# Polishing ports... what are the pro's and cons?



## Neon Washer Nozzle (Mar 19, 2004)

I will be sending a head to the machine shop soon. I intend on having it ported, because I know that will help it flow better, make more power, etc. I will also be getting a valve job, and having it shaved a touch (just enough to get it flat). 
The thing I'm debating on is whether to polish the ports or not. I have heard that polishing is bad, because a slightly rough surface on the port will help the fuel/air mix blend better and will also induce a bit of turbulence into the intake, whereas a smooth surface will flow the charge in faster but will not aid in mixing it and will not add any sort of "turbulence". My machinist told me he won't polish ports unless its for a forced induction motor. He told me that polishing ports would be a waste of his time and my money unless I'm going to be running FI.
Yet every other 8v seems to have port/polish on its list of mods. So is polishing really where its at for 8v engines? 
What about the combustion chambers? Should the bowls be blended at all or are they good enough to leave alone?


----------



## 84_GLI_coupe (Apr 3, 2001)

*Re: Polishing ports... what are the pro's and cons? (Neon Washer Nozzle)*

There is a MAJOR difference between a smooth port and a polished port. The most I'll do is a 320 grit strip of emery cloth in a split rod in my die grinder. Intakes should never be polished. Exhausts can benefit from polishing because the polished surface will resist carbon buildup. Polishing the chambers and smoothing the piston tops can help to resist carbon buildup as well. Your head guy is spot on with the theory.
Get a catch-can for your oil breather, your engine will thank you.


----------



## Jason_Reuben (Jan 15, 2005)

*Re: Polishing ports... what are the pro's and cons? (Neon Washer Nozzle)*

There is a large gray area in there. Like the guy stated above me, a smooth exh. port will resist carbon buildup because there is nothing for it to stick to. Most people when they say a port and polish don’t polish to a mirror finish, its just a phrase that is commonly used. Most people will port match the intake and head runners to each other and smooth any rough edges and remove a little material to allow for larger CFM to flow. Its stupid to believe that only a FI engine will need a P&P. Not only is it cheaper to do it now while the head is going to be off the car and torn down anyways then later on down the line but all the bolt-on’s in the world only give you as much CFM as the smallest part in the system, And the head is one of them. 
It sounds to me like your mechanic is being lazy. IMO I would do it. But that is just me.


----------



## ABA Scirocco (May 30, 2001)

*Re: Polishing ports... what are the pro's and cons? (Jason_Reuben)*


_Quote, originally posted by *Jason_Reuben* »_Its stupid to believe that only a FI engine will need a P&P....... 
It sounds to me like your mechanic is being lazy. IMO I would do it. But that is just me.

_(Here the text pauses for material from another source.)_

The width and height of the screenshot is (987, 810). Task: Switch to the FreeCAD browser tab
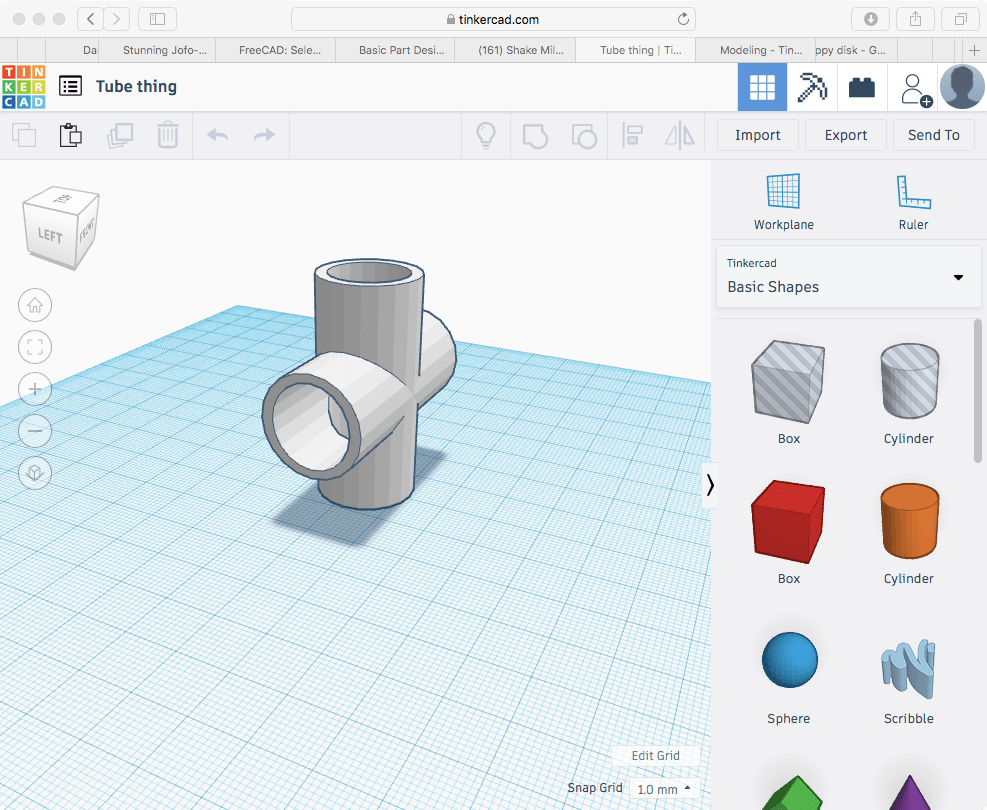pyautogui.click(x=278, y=50)
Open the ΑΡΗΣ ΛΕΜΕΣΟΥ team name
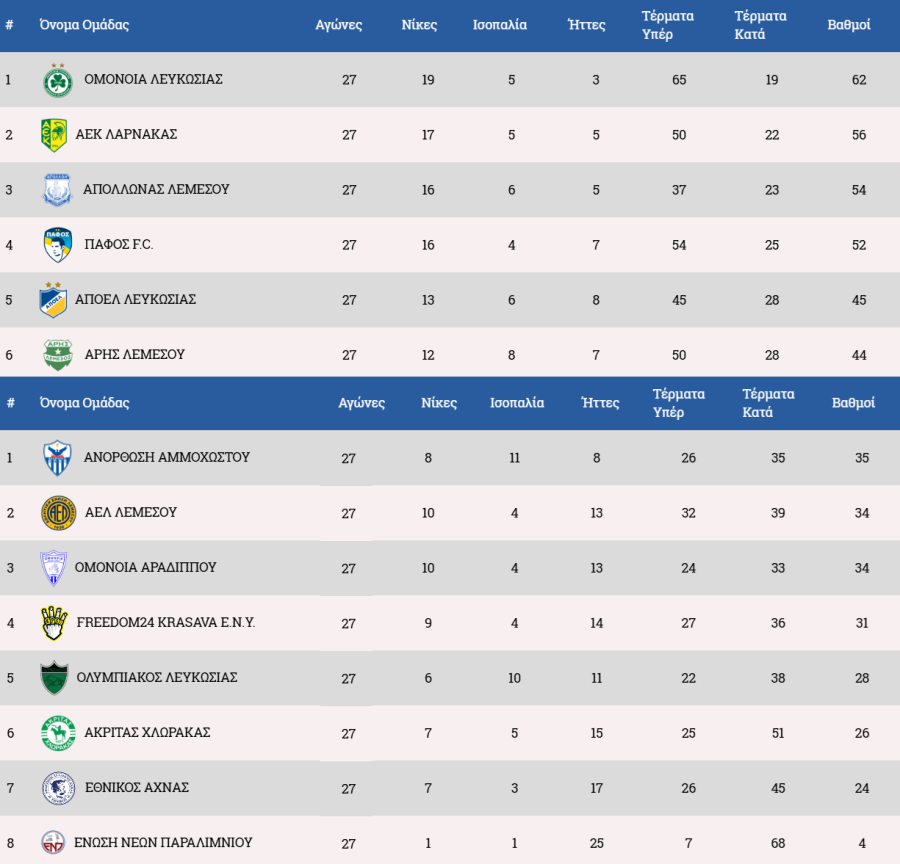 pyautogui.click(x=134, y=354)
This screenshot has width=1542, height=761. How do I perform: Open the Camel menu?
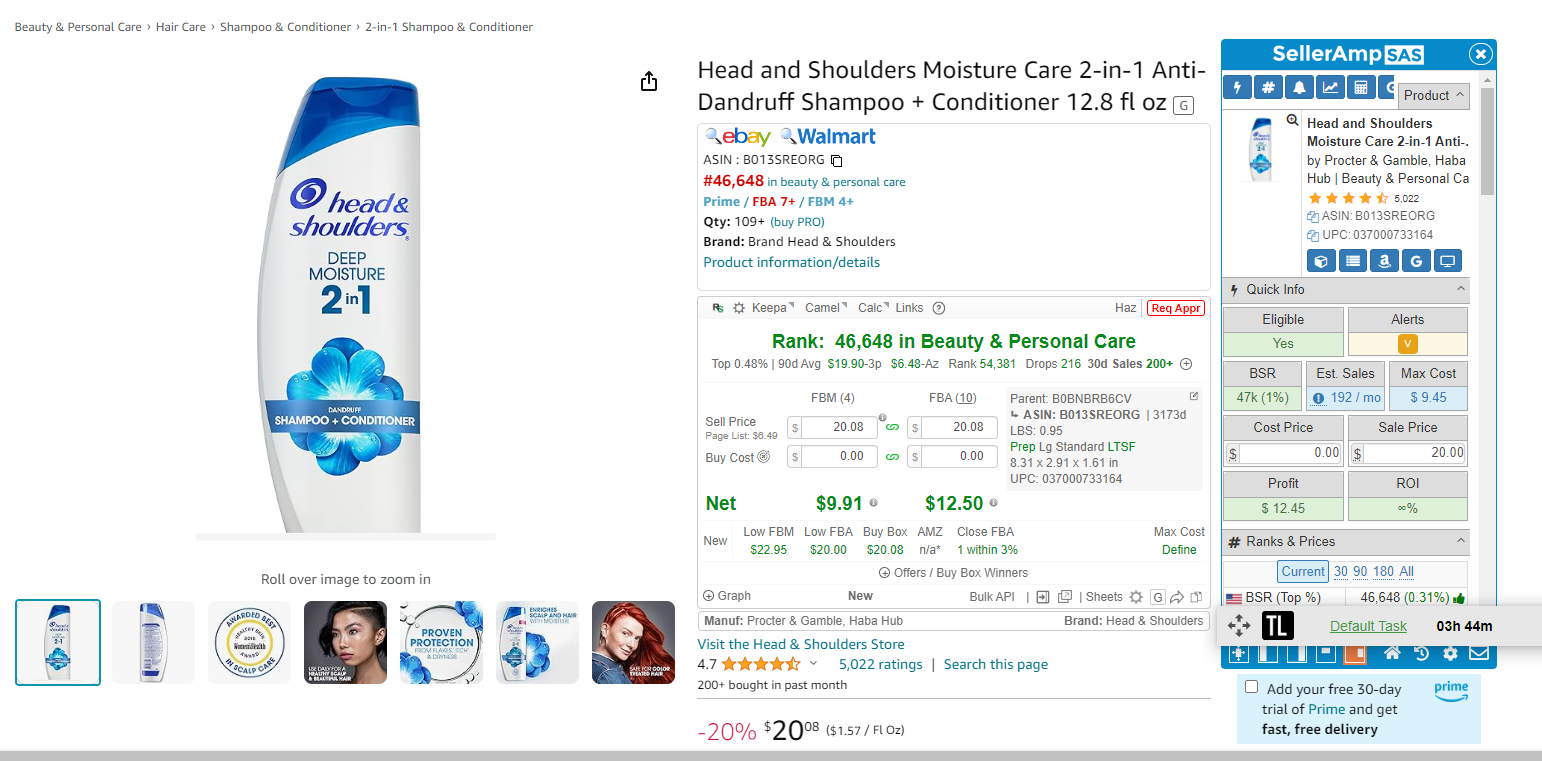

Re-read the original post, this thread isn't about the benefits of porting and polishing a head, it's about the type of surface finish of the completed job. The guy's mechanic is telling him that polishing to a very smooth finish on the intake ports is pointless for an NA engine, he's not being lazy, he's speaking the truth. A very finely polished surface does nothing to improve airflow and if the surface is left slightly rough finish it helps to prevent fuel drop out, that's especially important if the engine's going to be carbed.


----------



## X K R O M X (Jan 19, 2006)

*Re: Polishing ports... what are the pro's and cons? (ABA Scirocco)*

I don't mean to be rude guy's but it seems you are still buying into common and old myths about head work and how it applies to modern engines and fuel delivery system's,alot of what has been said on the issue of smooth and rough intake port's does not apply to fuel injection,there is plenty of info out there that can lead you astray, so just be careful as to what cookie you bite into,as for your head If you want a quality job with no question's about the work check my Sig. and send me a PM,we can figure something out.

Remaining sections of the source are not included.